**AIM OF THE TASK:** Would you please repeat all of the data exactly, omitting the pictures?

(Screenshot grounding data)
+ + + +
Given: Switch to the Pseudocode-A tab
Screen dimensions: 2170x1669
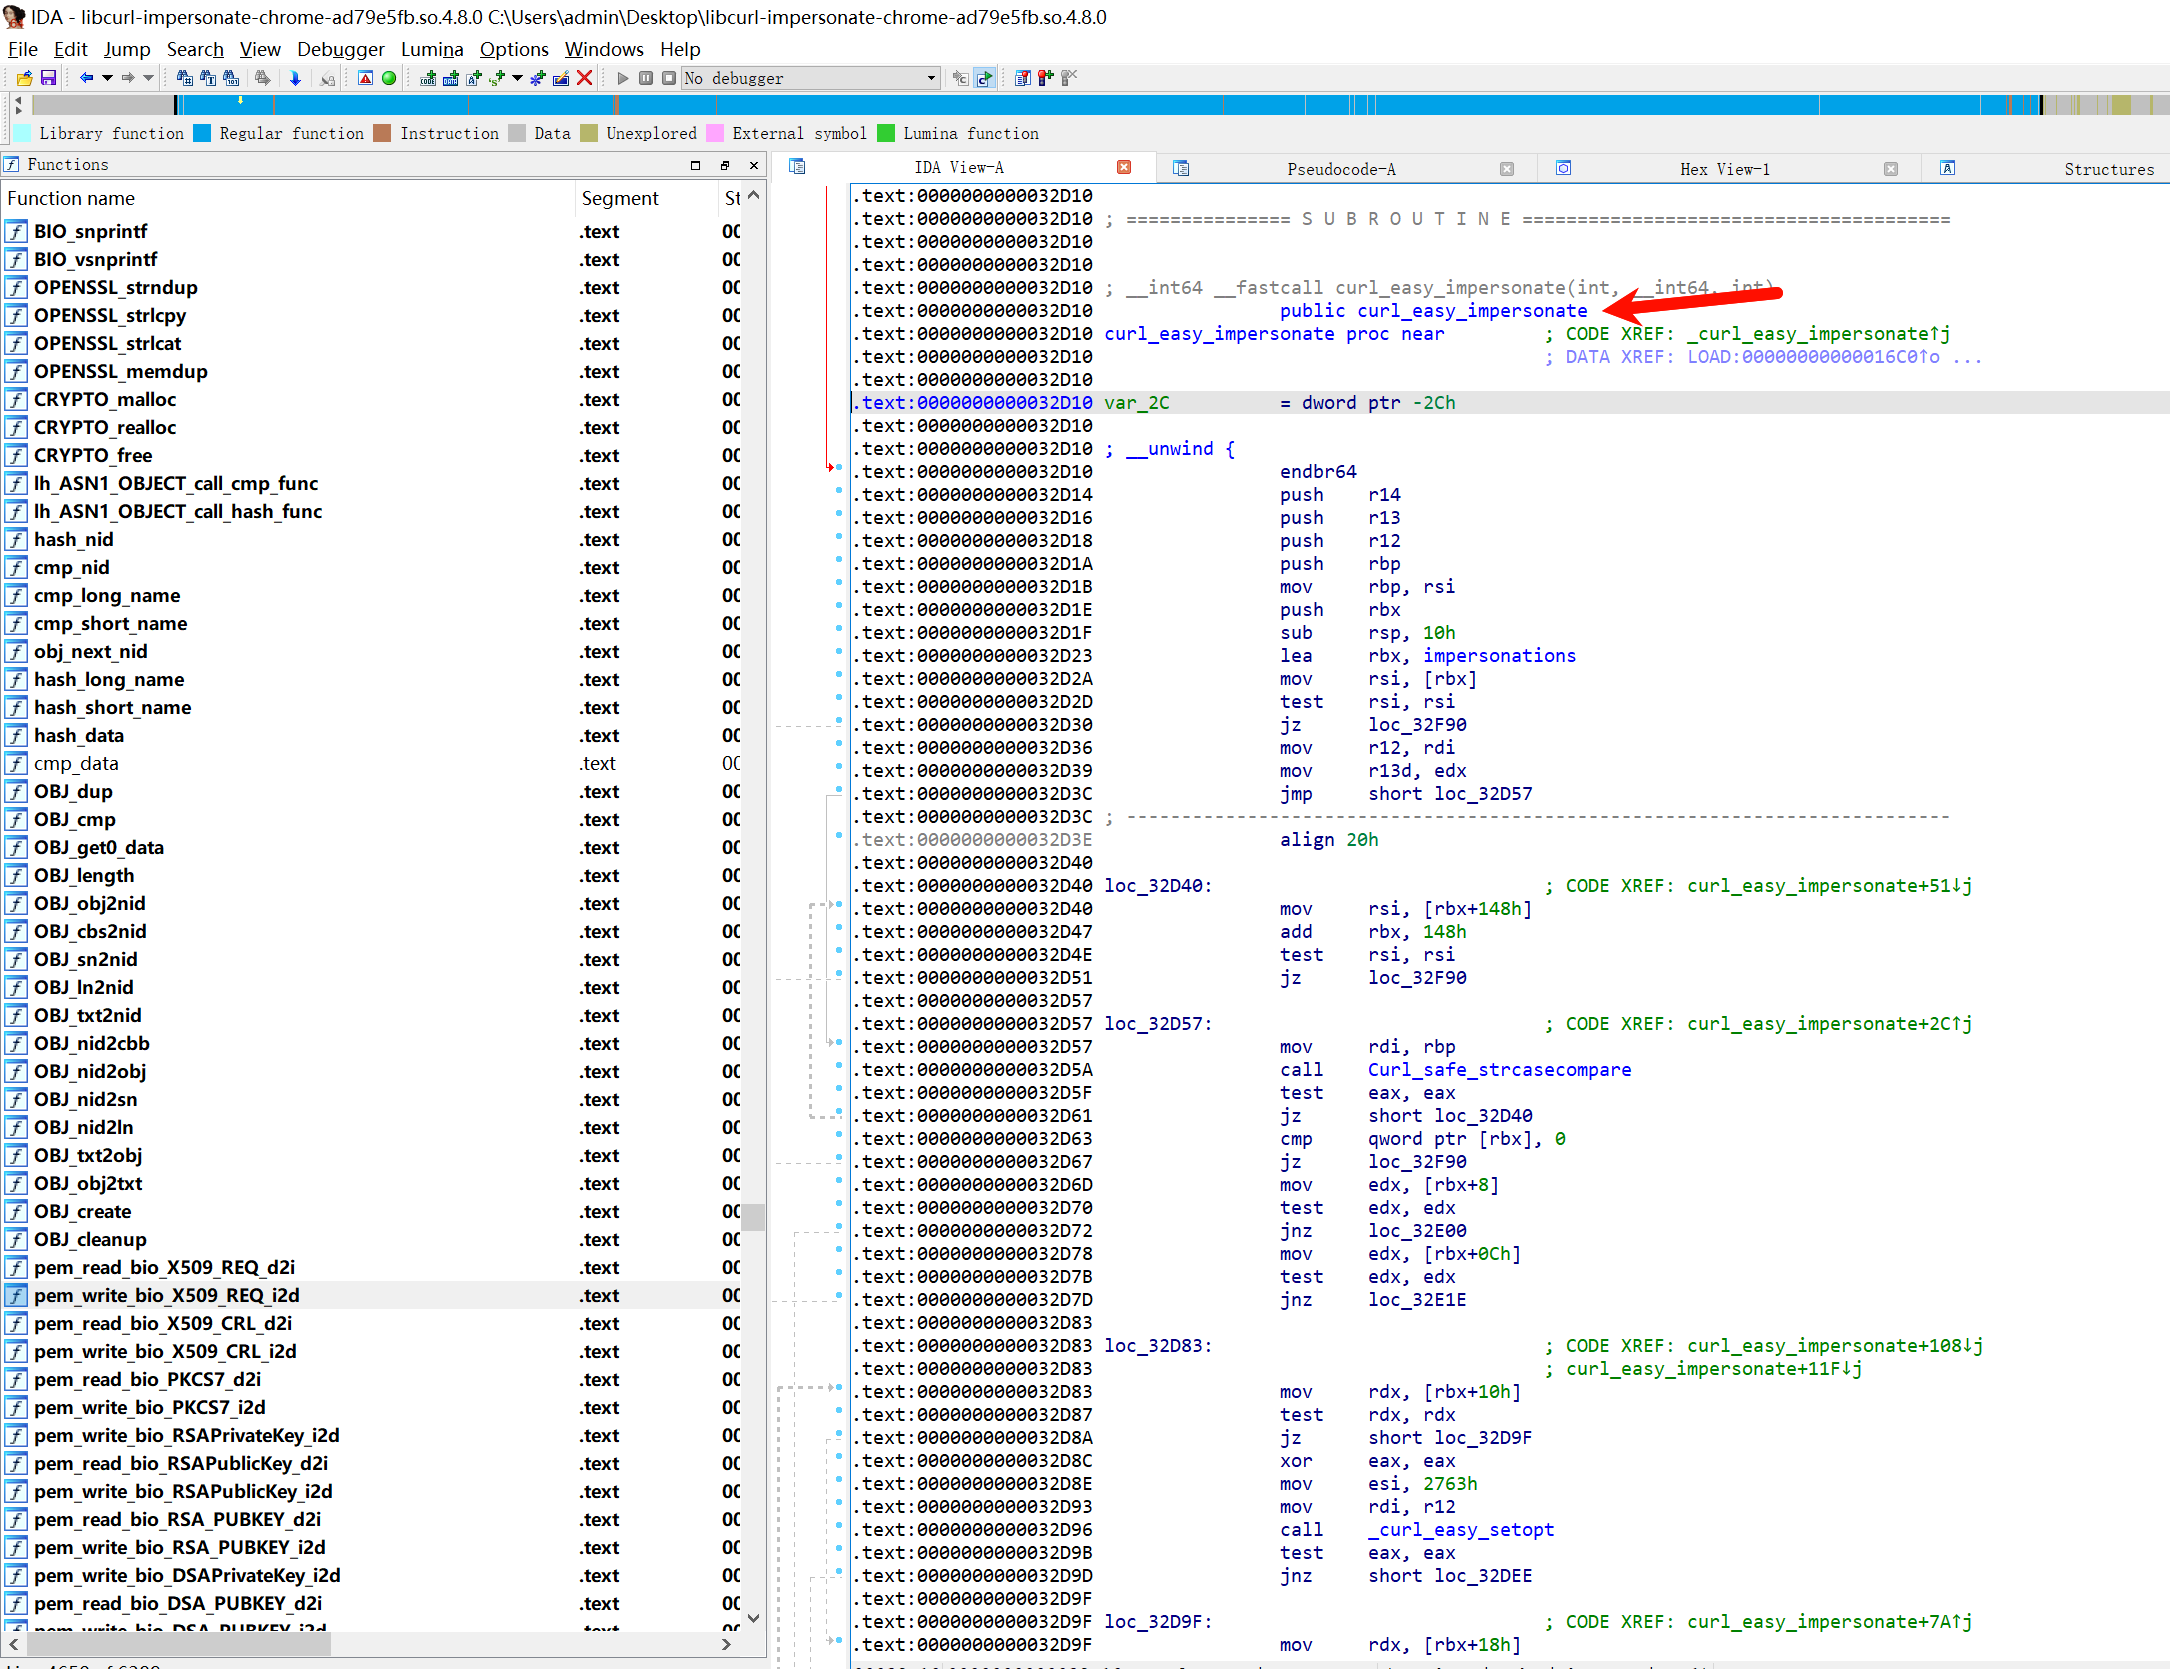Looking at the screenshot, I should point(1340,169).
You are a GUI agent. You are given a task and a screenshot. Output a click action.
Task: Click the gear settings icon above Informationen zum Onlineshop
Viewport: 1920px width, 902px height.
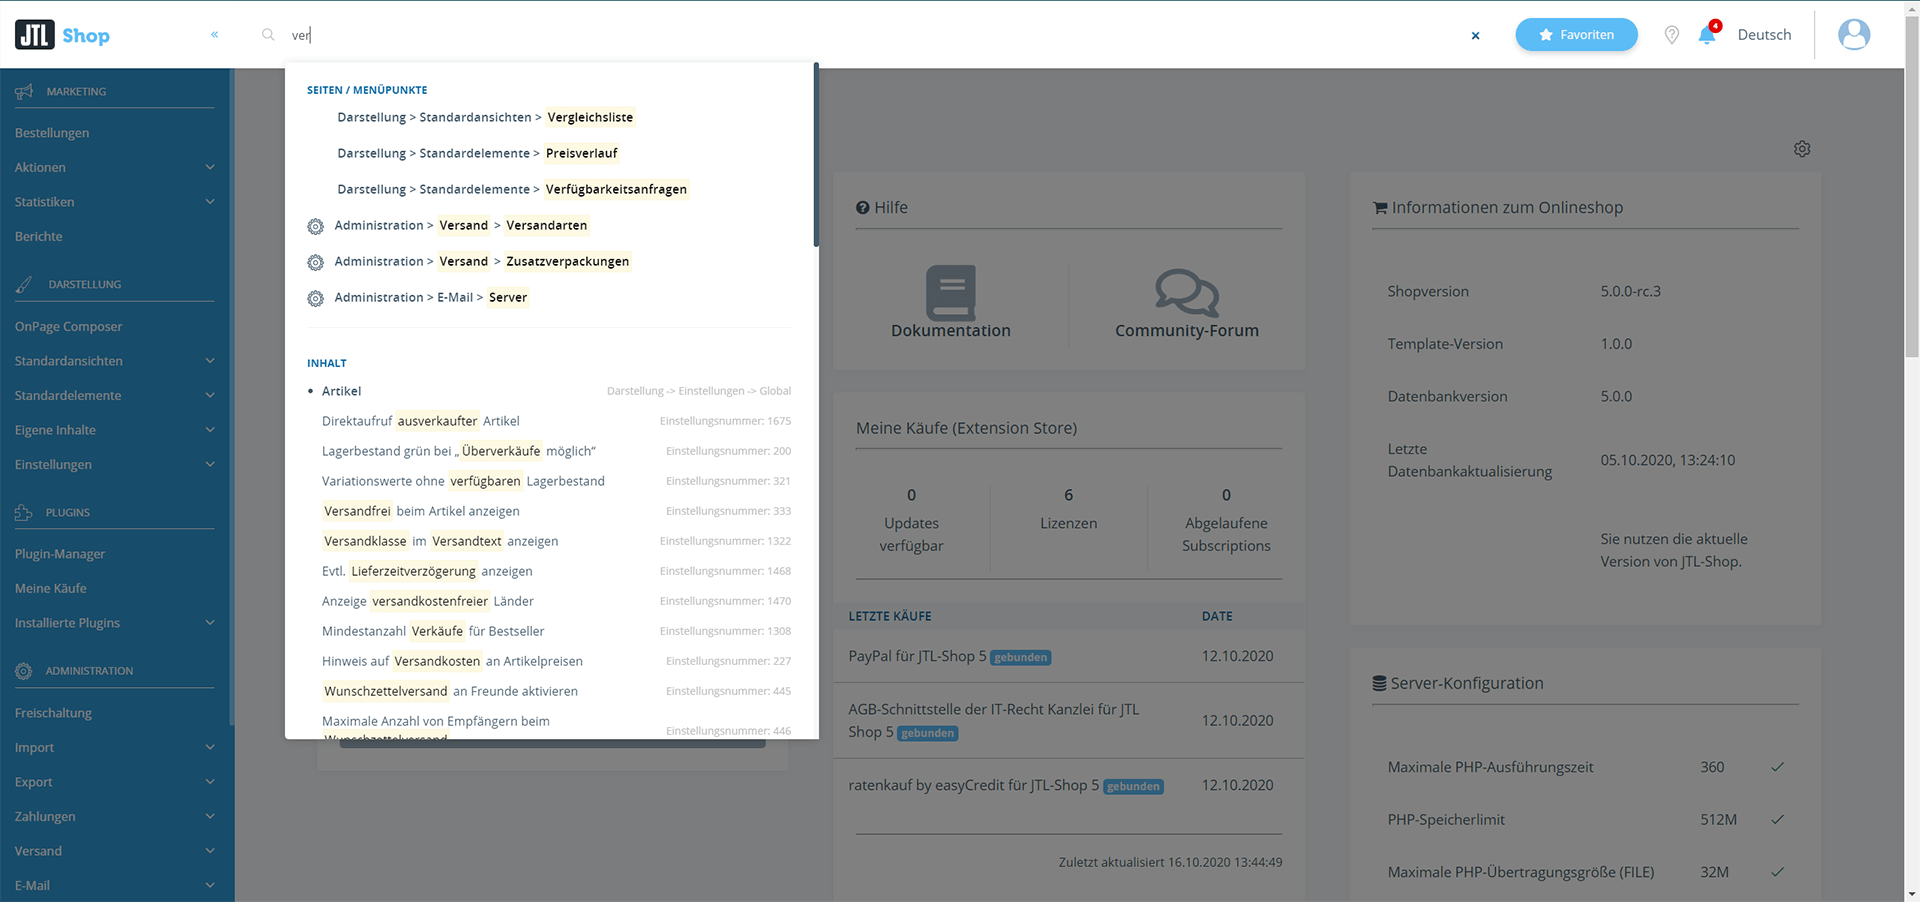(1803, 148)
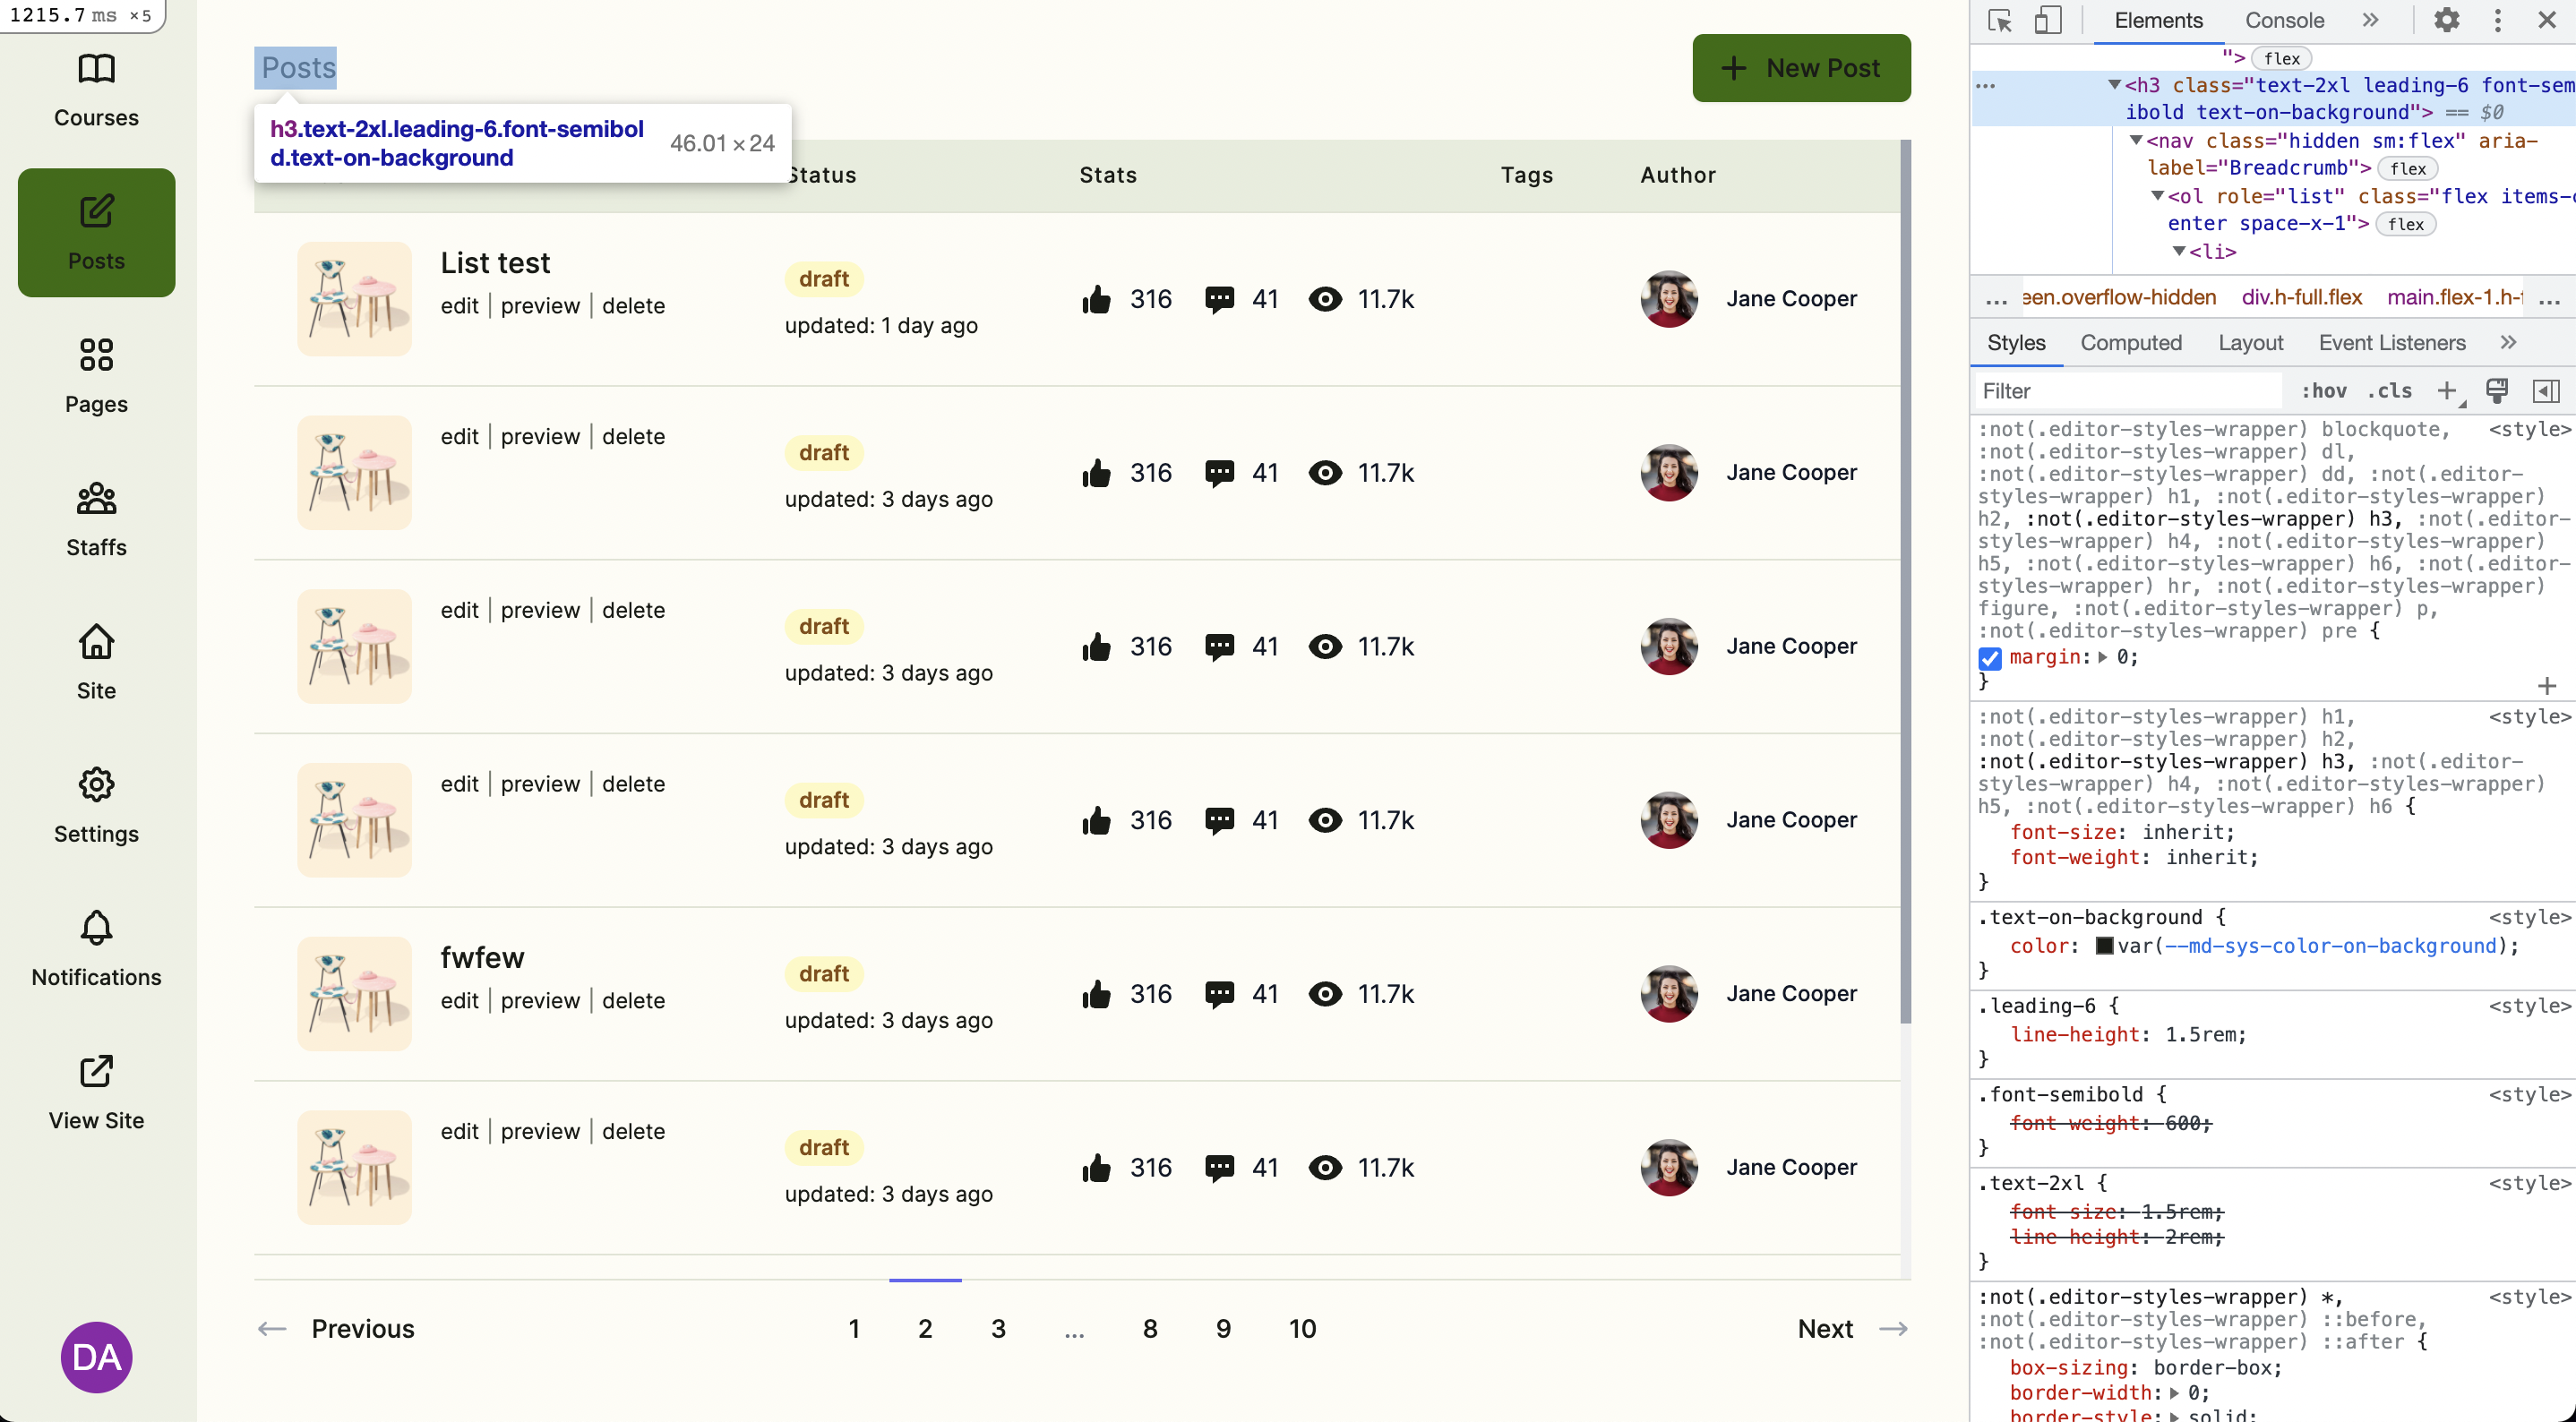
+ + + +
**SOLUTION TO THIS PROBLEM:**
Given: Switch to the Pseudocode-A tab
Screen dimensions: 2170x1669
Looking at the screenshot, I should point(1340,169).
You are a GUI agent. You are given a task and a screenshot. Output a click action.
Task: Click the gear settings icon above Informationen zum Onlineshop
Viewport: 1920px width, 902px height.
(1803, 148)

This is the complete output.